In order to clarify the role of inactivating and noninactivating K+ conductances in nonspiking neurons, we developed an isopotential model of the Drosophila photoreceptor membrane based on Hodgkin-Huxley-type equations. The model includes voltage dependent potassium conductances, the shaker (gKA) and the delayed rectifier (gKs). The model parameters were derived from published results by Hardie and coworkers and nearly identical model was used also in our previous work (J. E. Niven, M. Vähäsöyrinki, M. Kauranen, R. C. Hardie, M. Juusola, and M. Weckström. The Contribution of shaker K+ channels to the information capacity of Drosophila photoreceptors. Nature. 421:630-634, 2003). The model explains how the two types of channels function together to define the voltage dependent properties of the photoreceptor membrane.
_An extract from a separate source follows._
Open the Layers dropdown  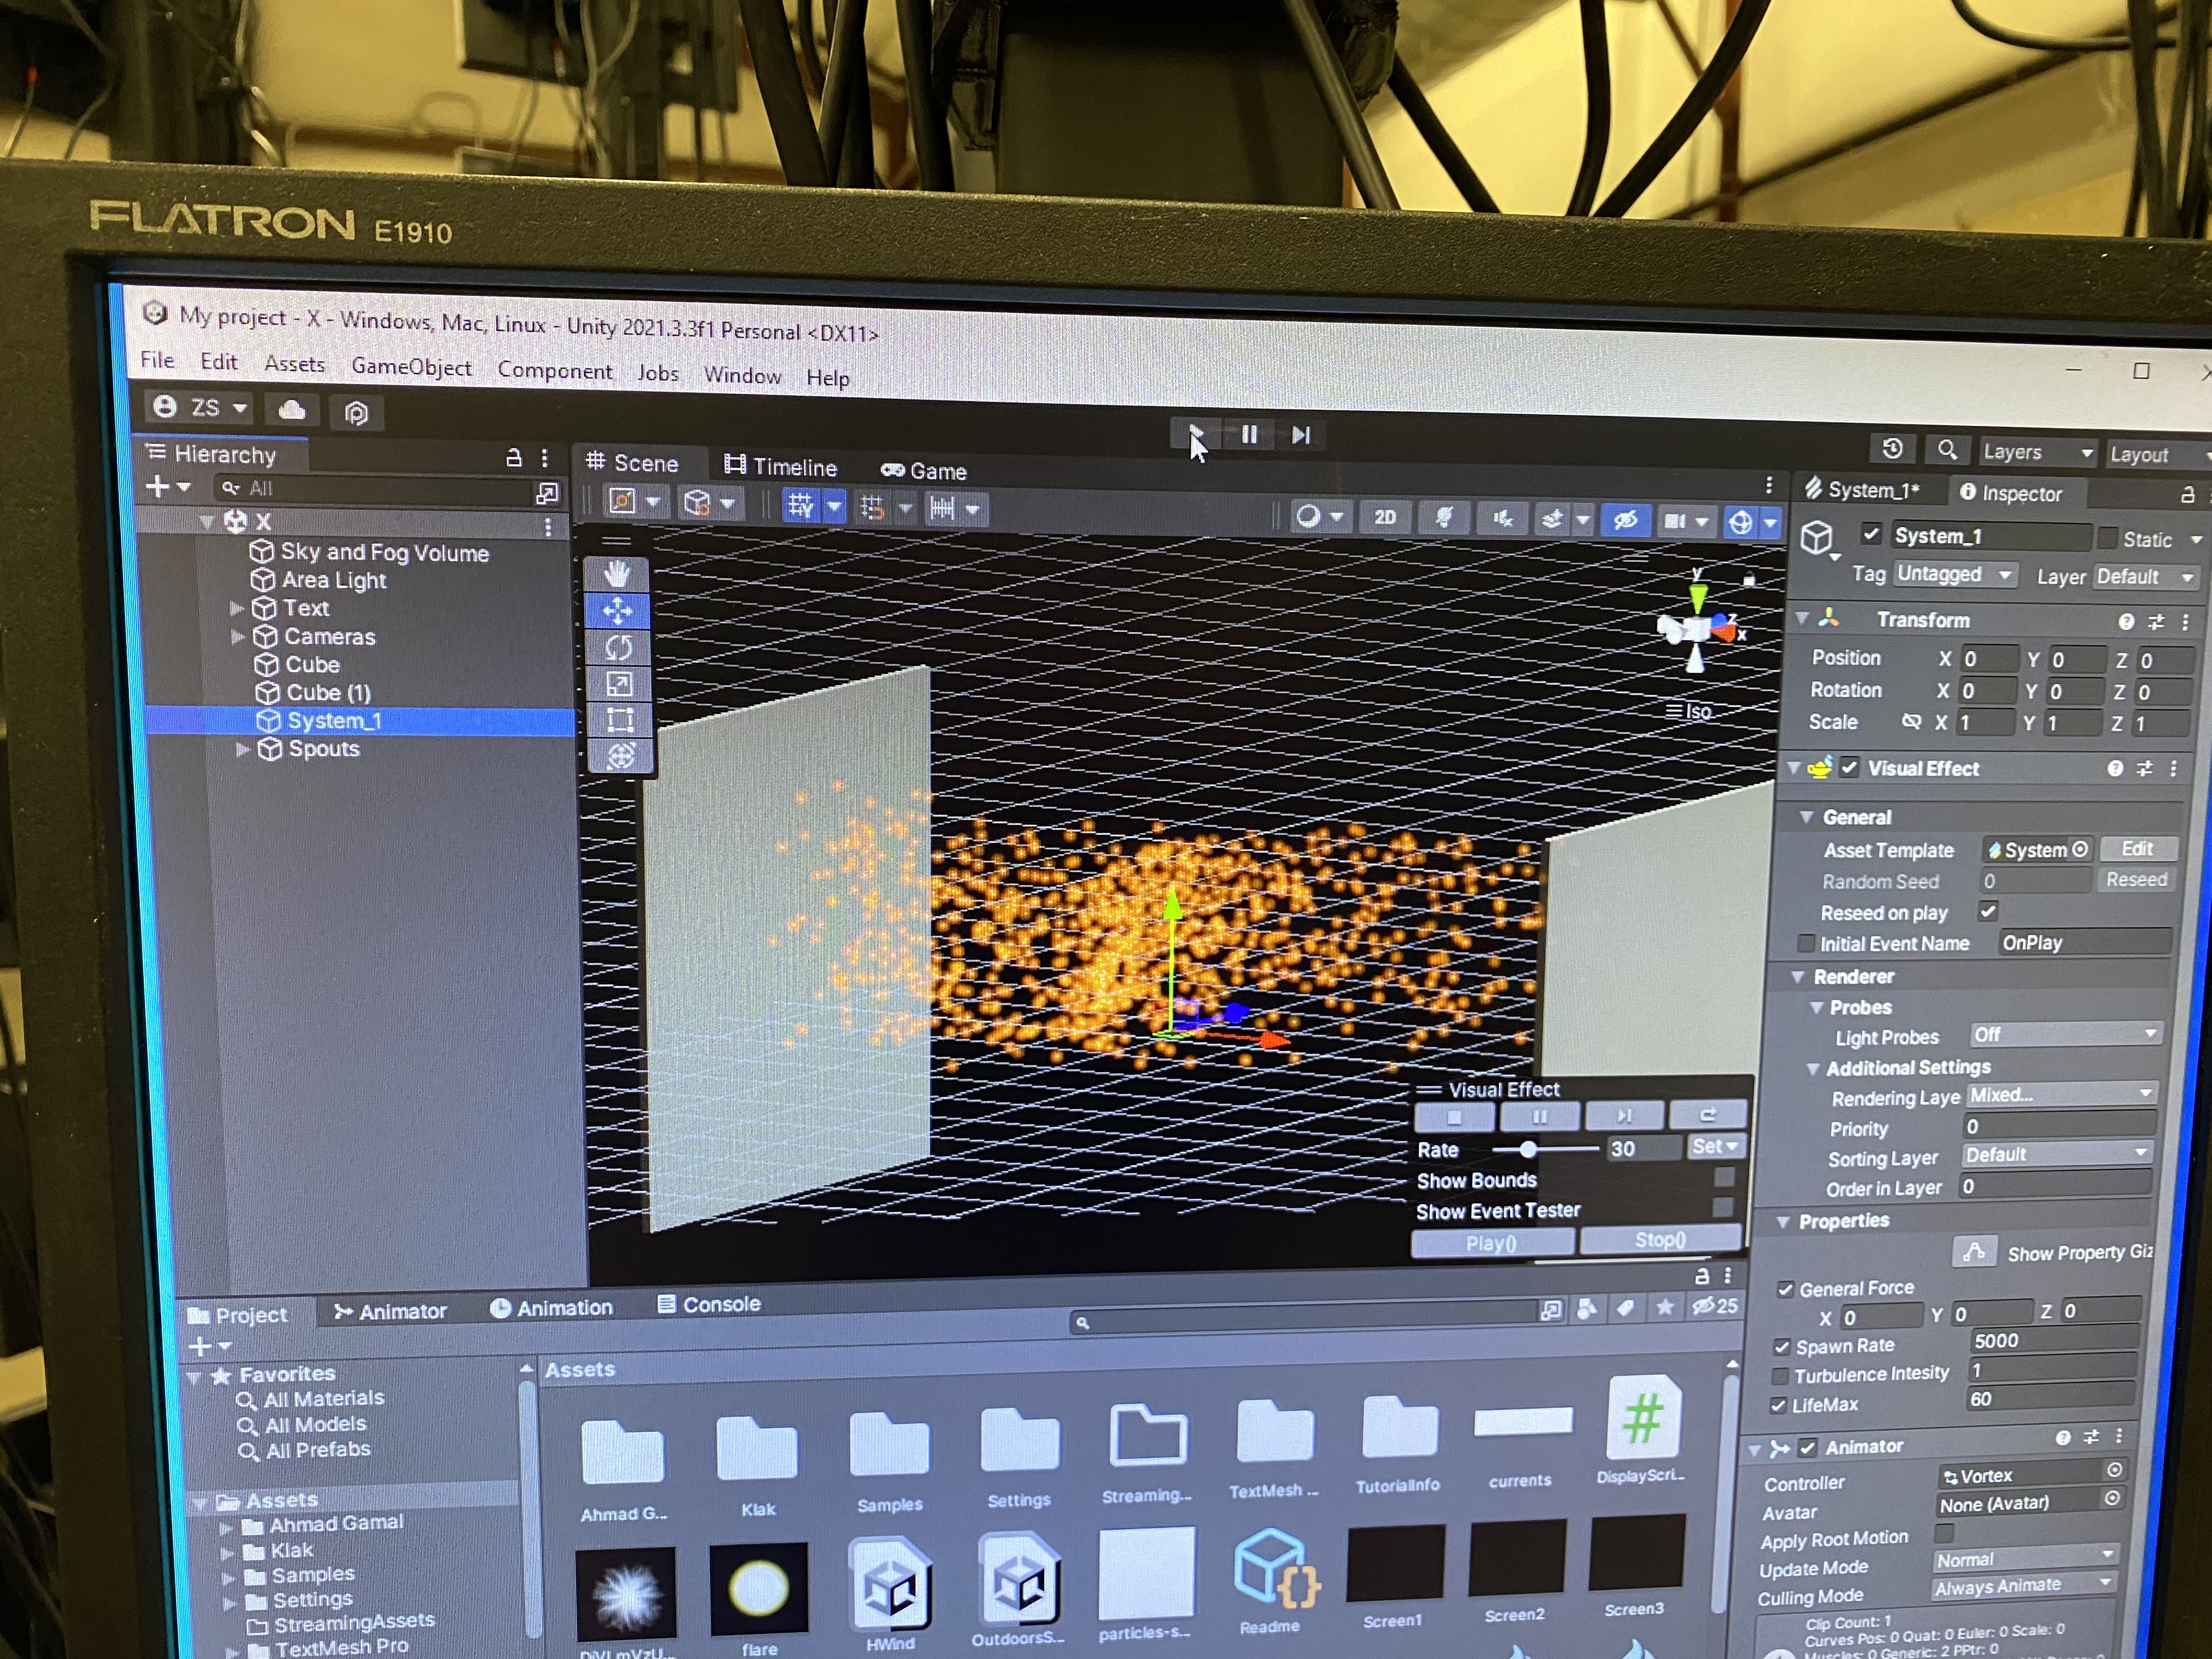click(x=2037, y=452)
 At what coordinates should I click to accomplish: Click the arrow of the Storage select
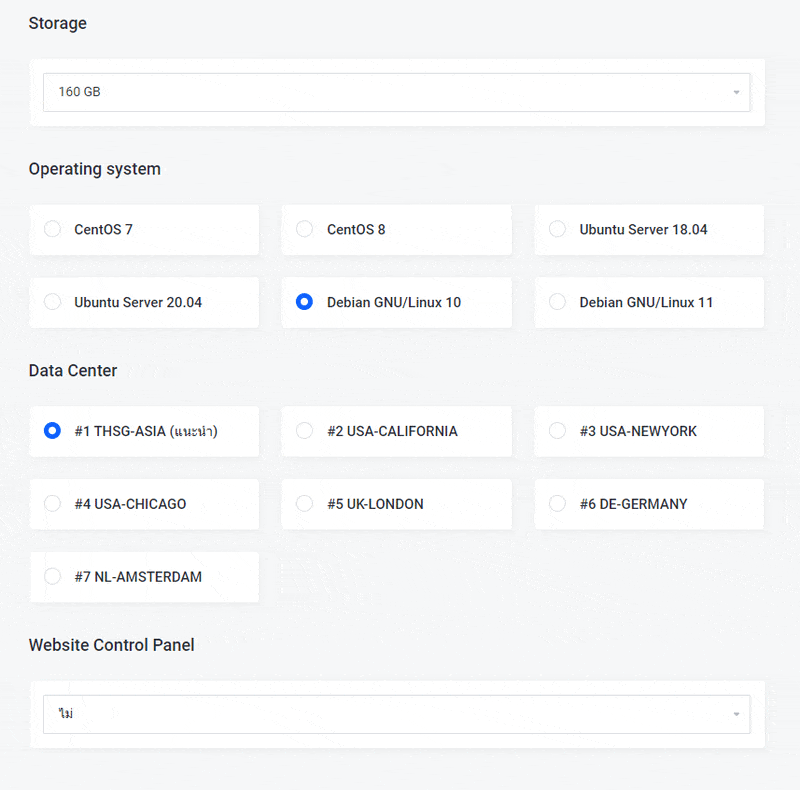(736, 92)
Additionally the model enables us to run simulations of conditions which are difficult to achieve in patch clamp, like prolonged membrane depolarizations by light adaptation. Effects of the activation of the delayed rectifier type conductance were found to be in accordance with published experimental work but the inactivation of the shaker channels, in addition to its importance in the determination of the resting potential, produced voltage amplification over equivalent passive membrane under dark adapted conditions. This phenomenon was not present in light adapted conditions. The modulation of the voltage dependence of the conductances as reported by serotonin (5-HT) caused the shaker to act essentially like the delayed rectifier conductance.